- **PROBLEM STATEMENT**
Render the material from its first line through the line containing "(x=132, y=654)" as a Markdown table with columns Row and Line. Give one numbered row per nonblank line, and leave the pictures out.

(Entries for locating text and on-screen elements)
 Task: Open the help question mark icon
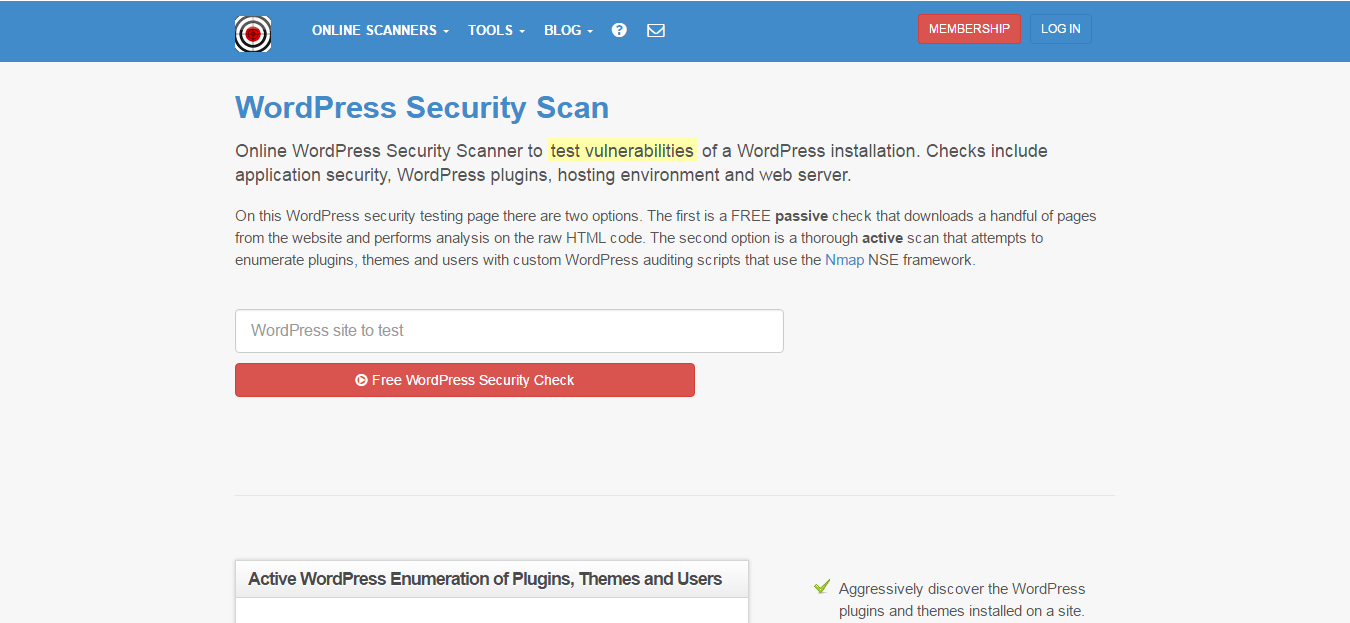coord(619,30)
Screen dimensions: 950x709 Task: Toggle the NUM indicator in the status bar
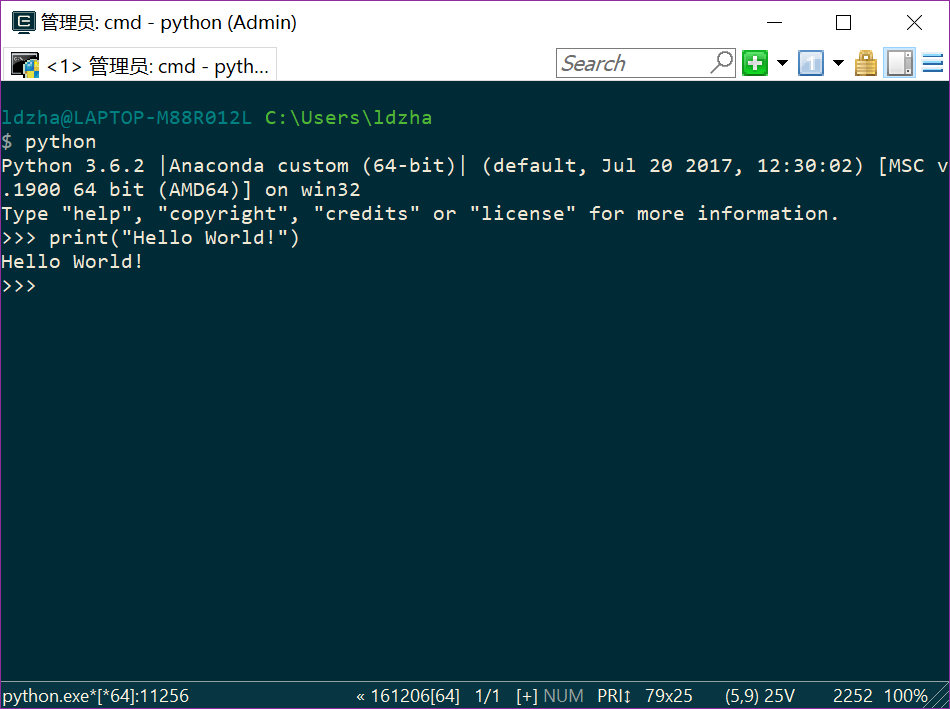point(563,695)
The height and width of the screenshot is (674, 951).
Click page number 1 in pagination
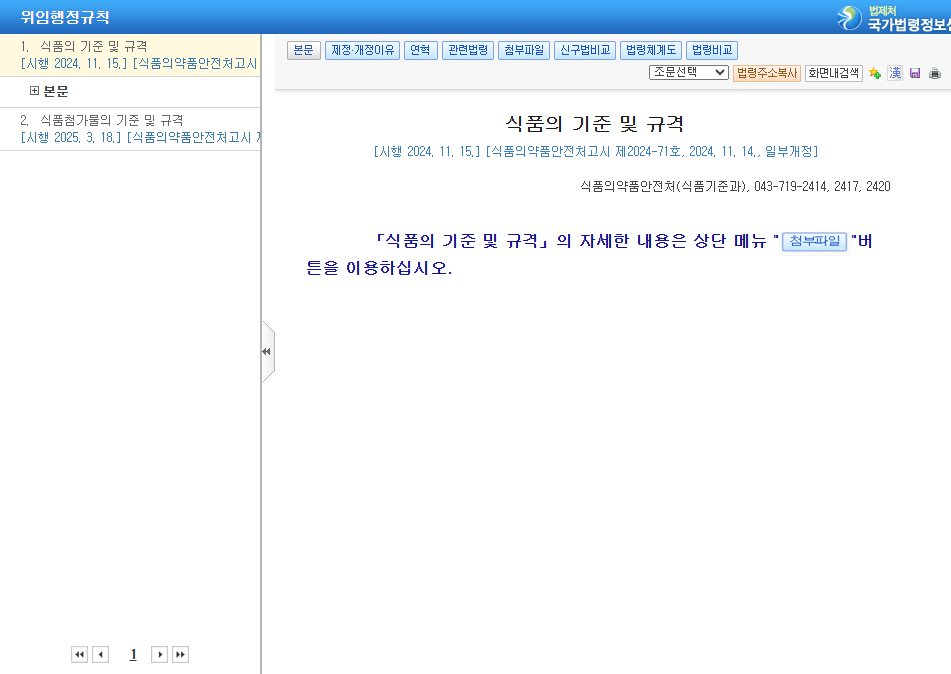(x=132, y=654)
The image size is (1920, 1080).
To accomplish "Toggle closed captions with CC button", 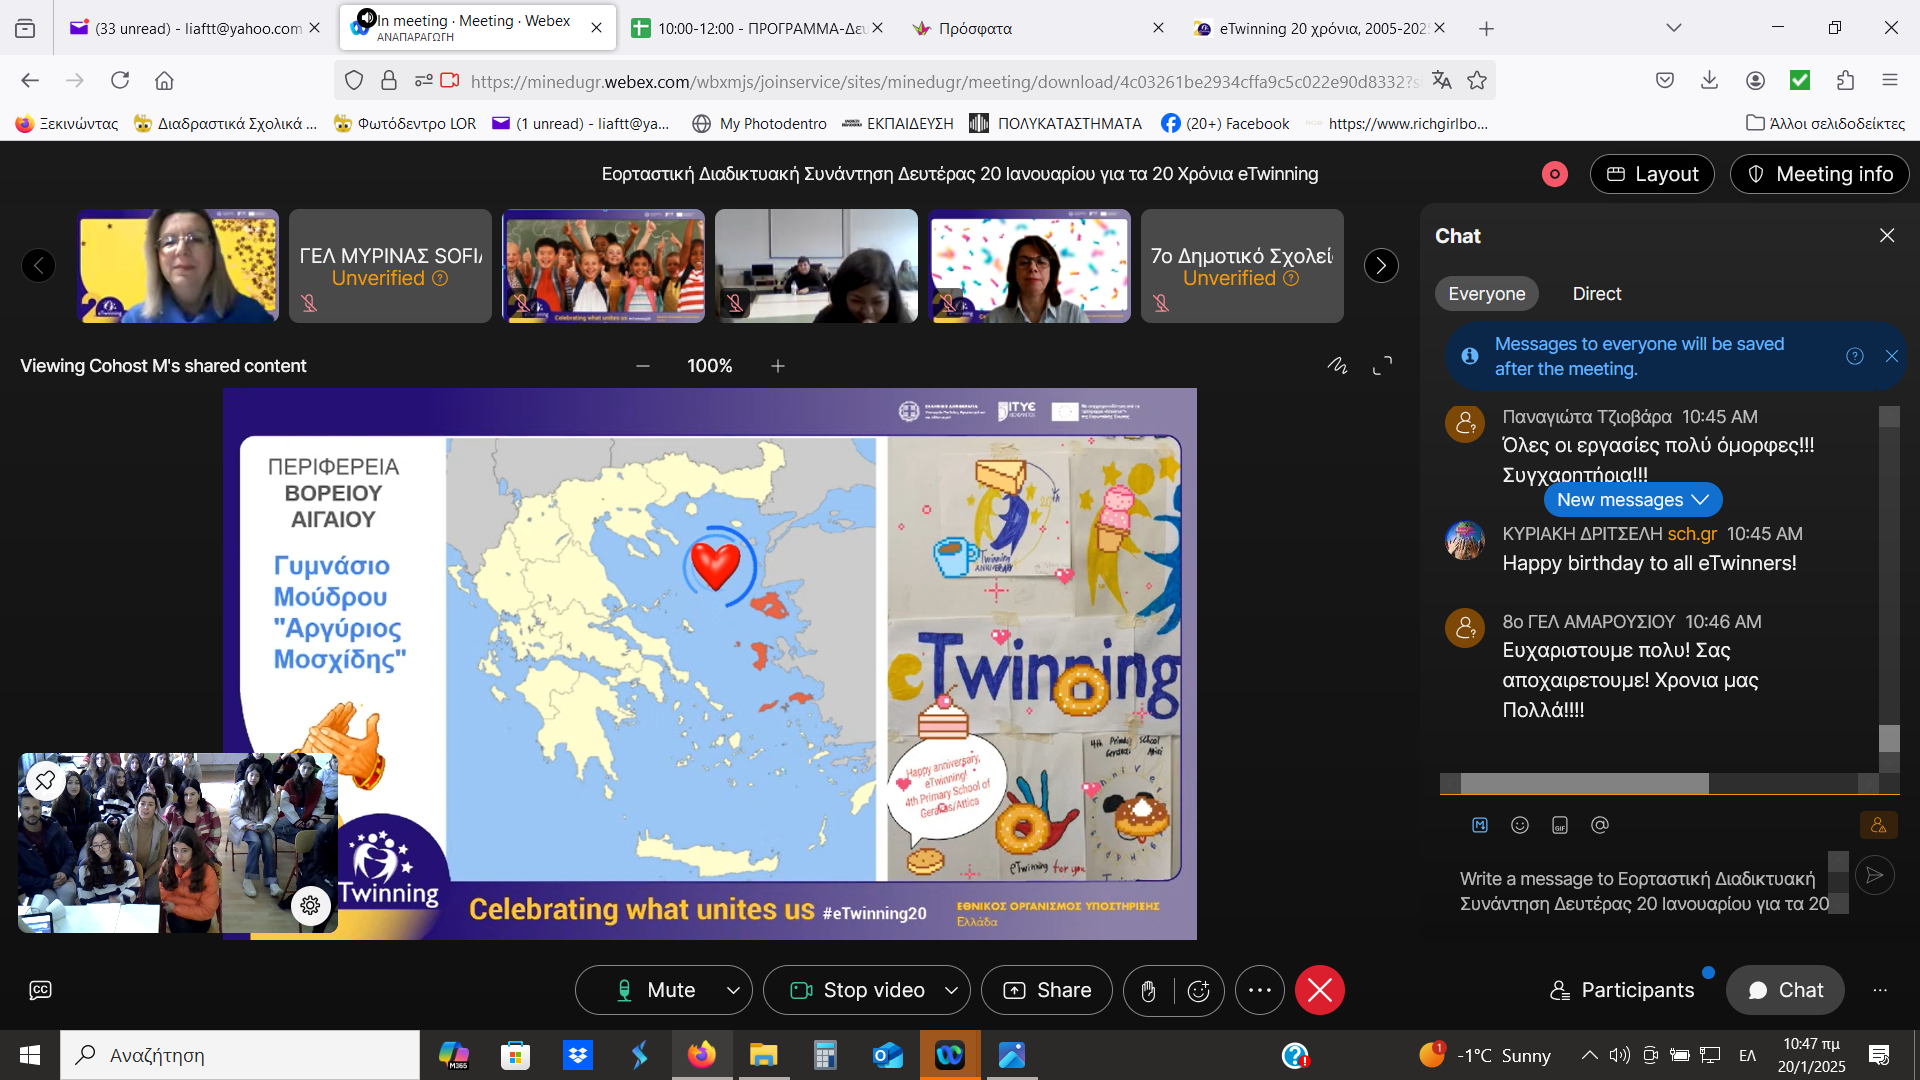I will point(40,990).
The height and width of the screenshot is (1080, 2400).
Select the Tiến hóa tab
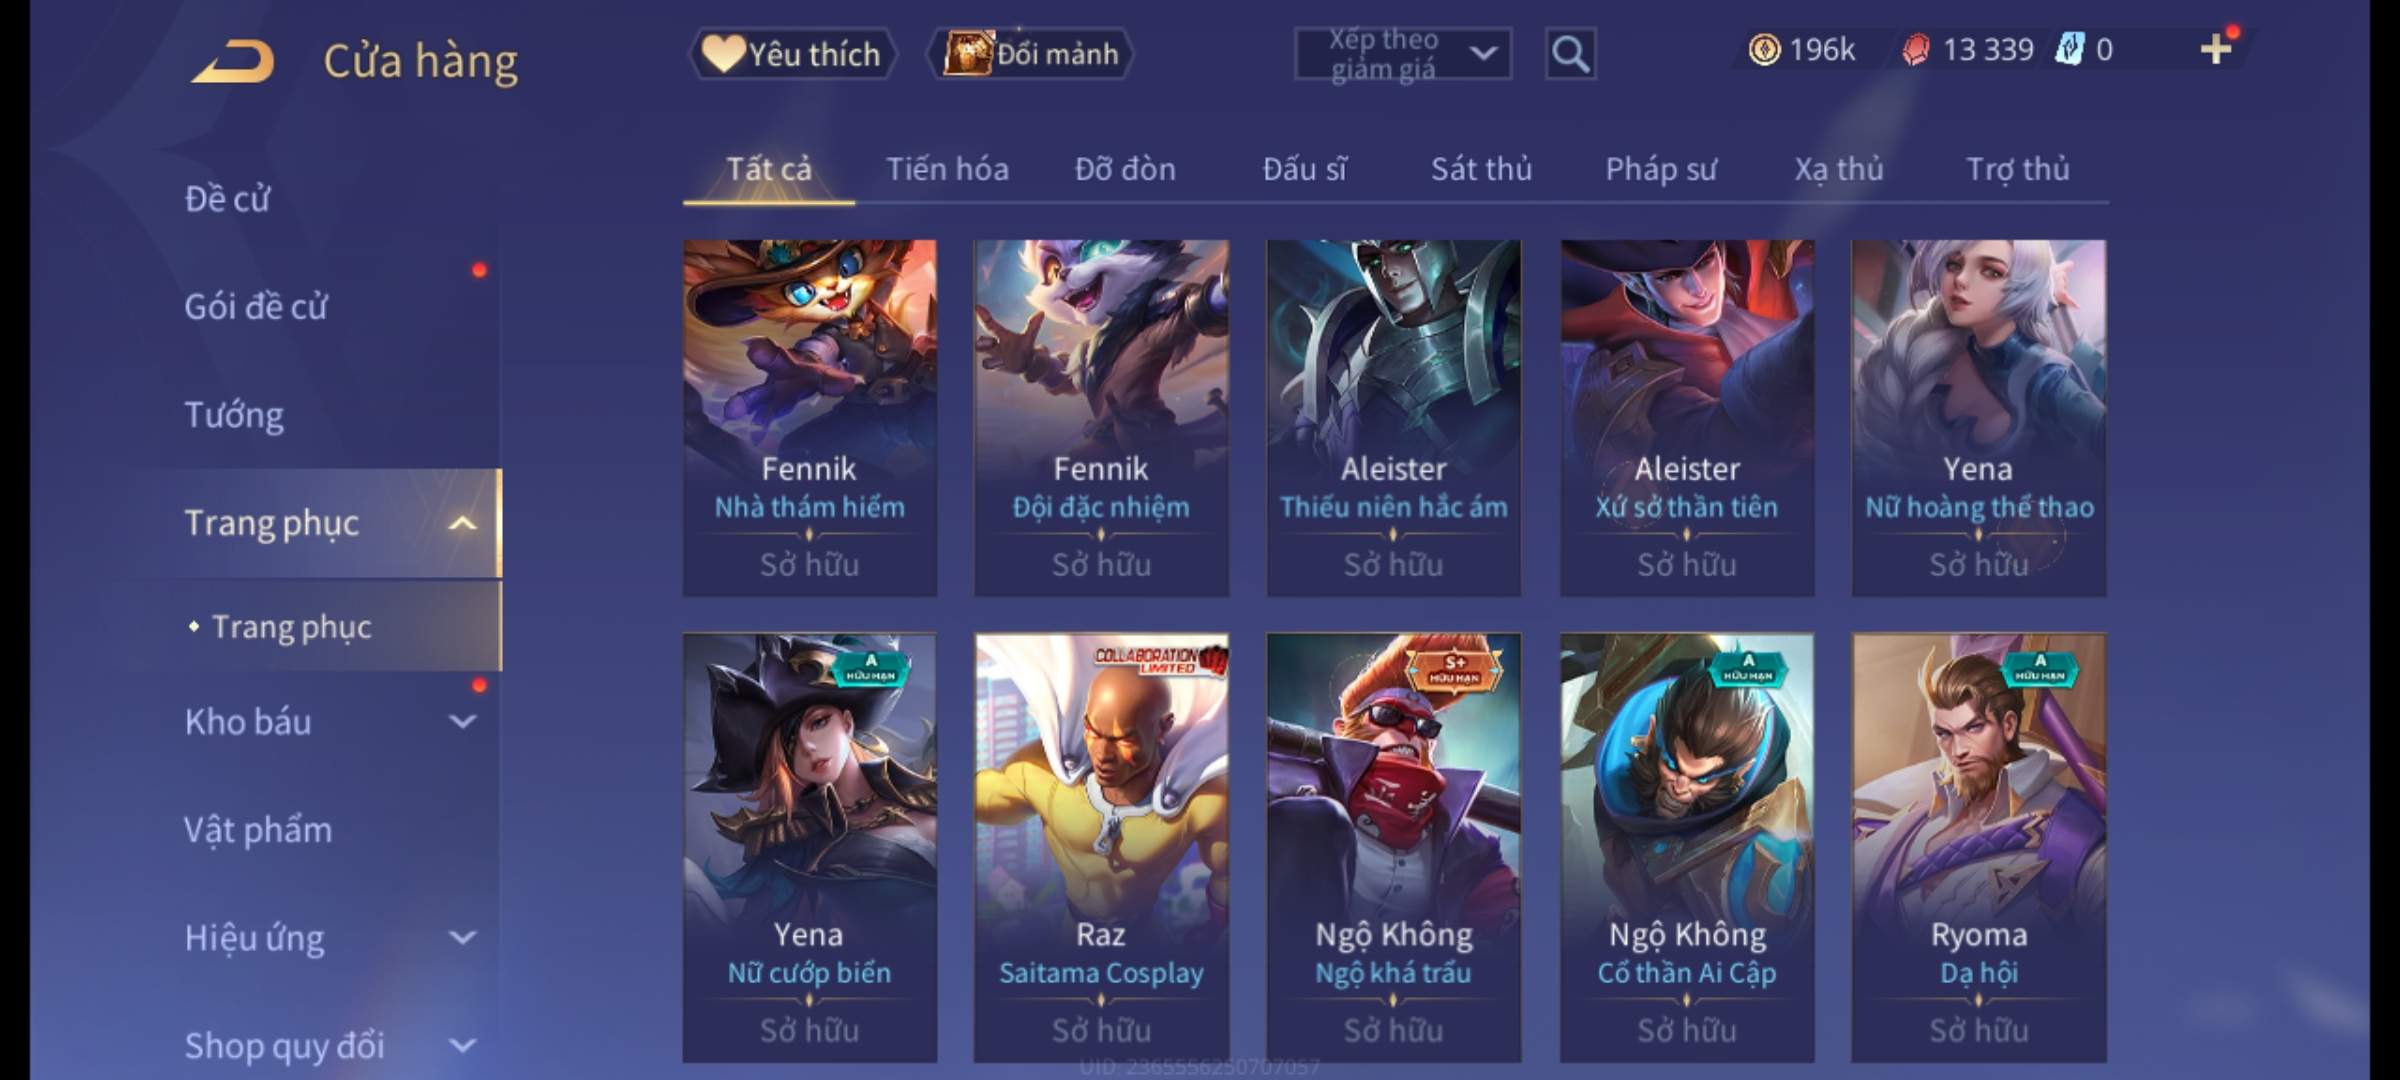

- **ANSWER TO THE PROBLEM**
| Row | Line |
|---|---|
| 1 |  Task: Open the help question mark icon |
| 2 | coord(619,30) |
| 3 | Screen dimensions: 950x709 Task: Toggle the NUM indicator in the status bar |
| 4 | point(563,695) |
| 5 | The height and width of the screenshot is (674, 951). |
| 6 | Click page number 1 in pagination |
| 7 | (x=132, y=654) |